When Legends Shift: Reworking 'the dragon in the mountain'
How can small adjustments reshape a legend to make its impact hit harder, its imagery stick longer? Let’s explore the art of rewriting for poignant contrast.


1. Thought in Motion


The story above, the dragon in the mountain, was written by baba_booey. It's available to read for free through the provided link, along with the author's other works.
2. Subtle Shifts
In a world full of magic and wonders, there sits a sleepy little village sitting on the base of a mountain. Its people were content and lived a peaceful, albeit monotonous, life until a dragon suddenly appeared and took shelter among the caverns of the mountain. (4, 2)
The people, confused and terrified, split into factions.
“The dragon is a sign of dark times!” screeched the village leader to the paranoid faction of the people. “We must slay it, or else he will chase us out of this valley soon enough!” (2, 1, 4)
“No, you fool!” grumbled the village crone to the village leader, “The dragon can lead us to gold and riches. We must bow down in reverence, as it is the sign of prosperity and greatness!” (2, 4)
And so their voices carried day and night, the people warring with one another in heated words. The days turned to weeks, and the weeks then turned to a month, both neither backing down nor losing heat. (1, 2, 4)
The village leader and the crone, confident of the dragon and its signs, put their beliefs to the test at last. (1, 2)
An unlucky fellow was to be the one who would treat the dragon. If the man is eaten, then the village will take swords against the dragon and hope to kill it, and if the dragon can be swayed with his words and cart of jewelry and precious things then the village will have to bow their heads and pray for its guidance. (3, 4, 2)
Now the fellow, shaking in his pants, stared at the dragon’s enormous size and rows of spears of teeth, of the colors of scales that covered its body, and continued to gape until his sight reached the wound the dragon had festered and took hold of. (4, 3, 2, 1)
The dragon is dead. (4)

3. The Space Between
The legend paints a cautionary tale of the burden of belief, self-propelled fear, and greed, among other things, which is why the journey to that final, gut-punching statement needs to be etched more sharply into the canvas.
Aside from minor errors scattered throughout, the main obstacle here lies in abrupt transitions. Since they're fairly commanding, they don’t allow the characters to breathe into existence, which deprives the story of the emotional depth and slow-building tension that would truly animate it.

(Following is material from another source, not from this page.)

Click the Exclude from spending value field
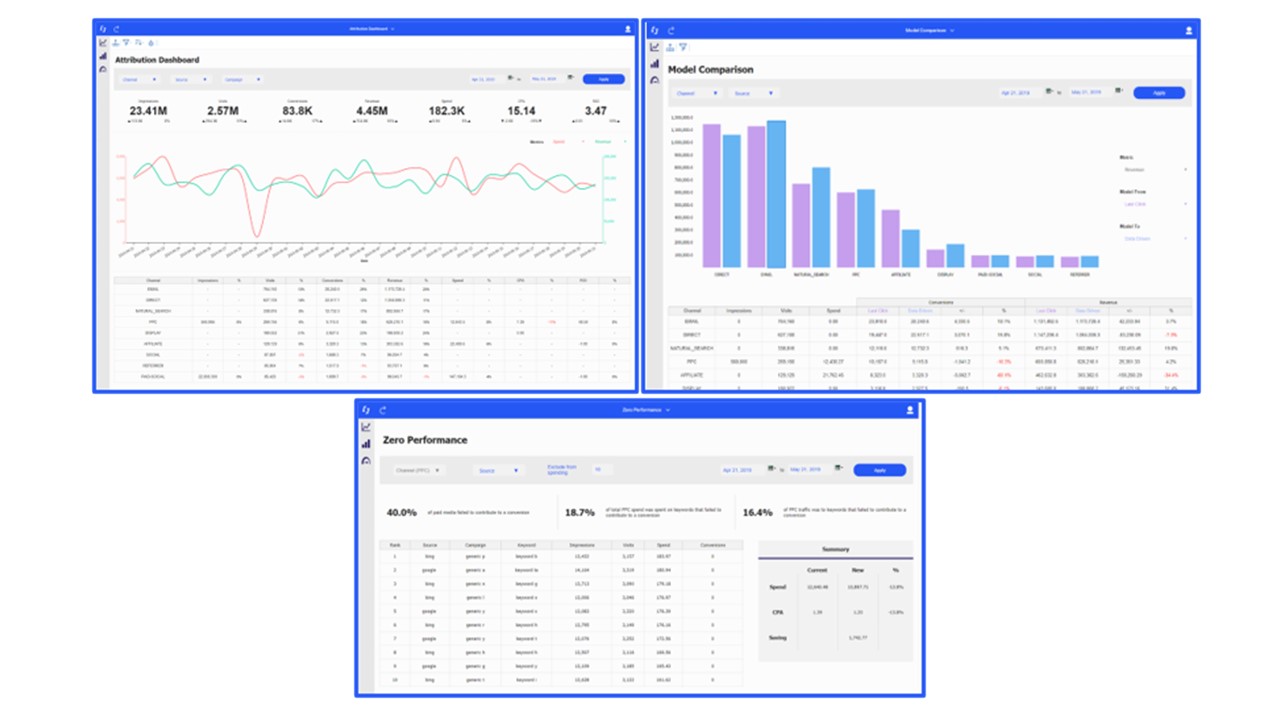 [600, 470]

We can also create a more visually cohesive tale by experimenting with both impact and shock within the confines of the format. For example, suffusing the language with an undercurrent of rot could better convey the idea of something unwanted festering within a once-pure body, alluding to both the dragon and the village.

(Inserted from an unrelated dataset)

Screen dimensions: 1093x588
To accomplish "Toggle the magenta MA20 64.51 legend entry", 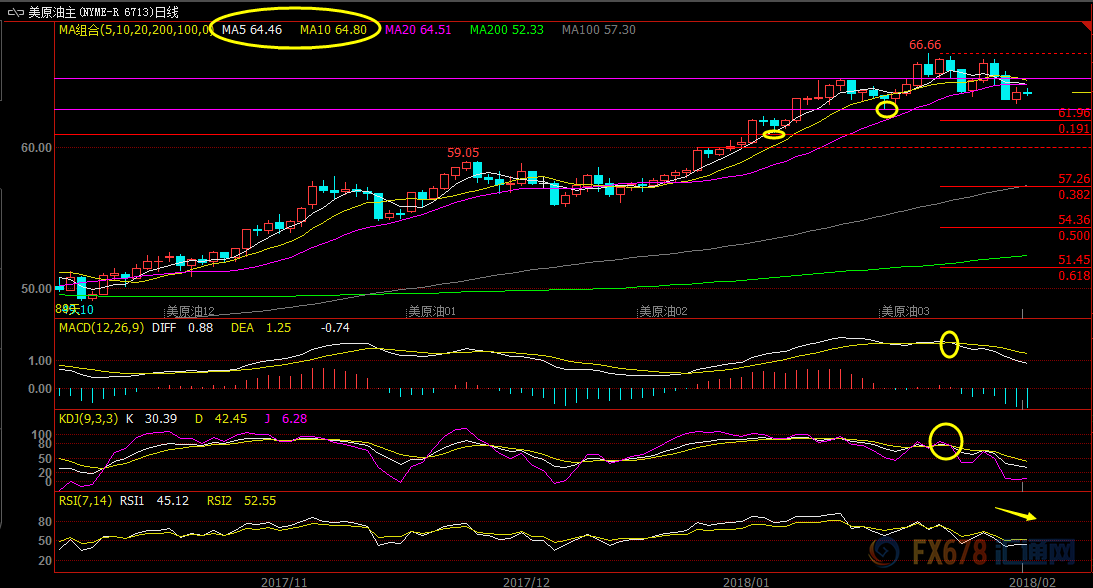I will point(421,31).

Likewise, the aim should be to show the inhabitants' emotional turmoil rather than express it, making the wording more tactile and weighted—suffocating, even. This way, we can create a stronger sense of friction and fatigue as the tension builds.
There’s also room for sharper, more physical descriptions that can serve multiple functions. An example would be the portrayal of the crowd, which can be made more visceral by conveying "paranoia" without directly naming it. However, since playing with the roots of the text is too invasive in the process of editing, we’ll reserve that for the stylised version.

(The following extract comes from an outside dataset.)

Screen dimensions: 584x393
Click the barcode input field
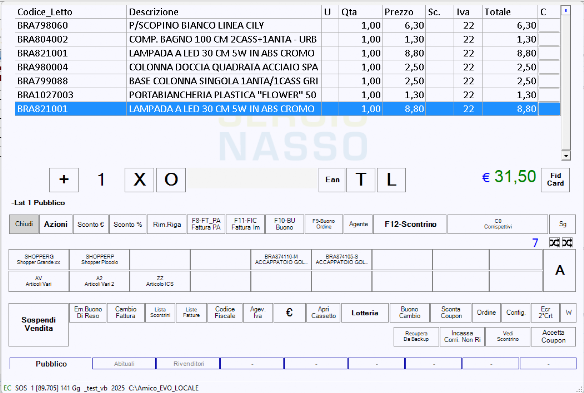(252, 180)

Another element worth adjusting slightly is the formality of the language, which could be remoulded to better align with the fable-like richness of legends. On the topic of language, as F. Scott Fitzgerald once aptly put it, using exclamation marks is like laughing at your own joke. Since they lack true impact, it's best to avoid them.
The “unlucky fellow” also deserves special attention, seeing as he evolves into the story’s focus and witness to its unravelling. To flesh out his journey, we can present his sinister circumstances in a way that adds to the mystical tension, toying with the poignant contrast of his life.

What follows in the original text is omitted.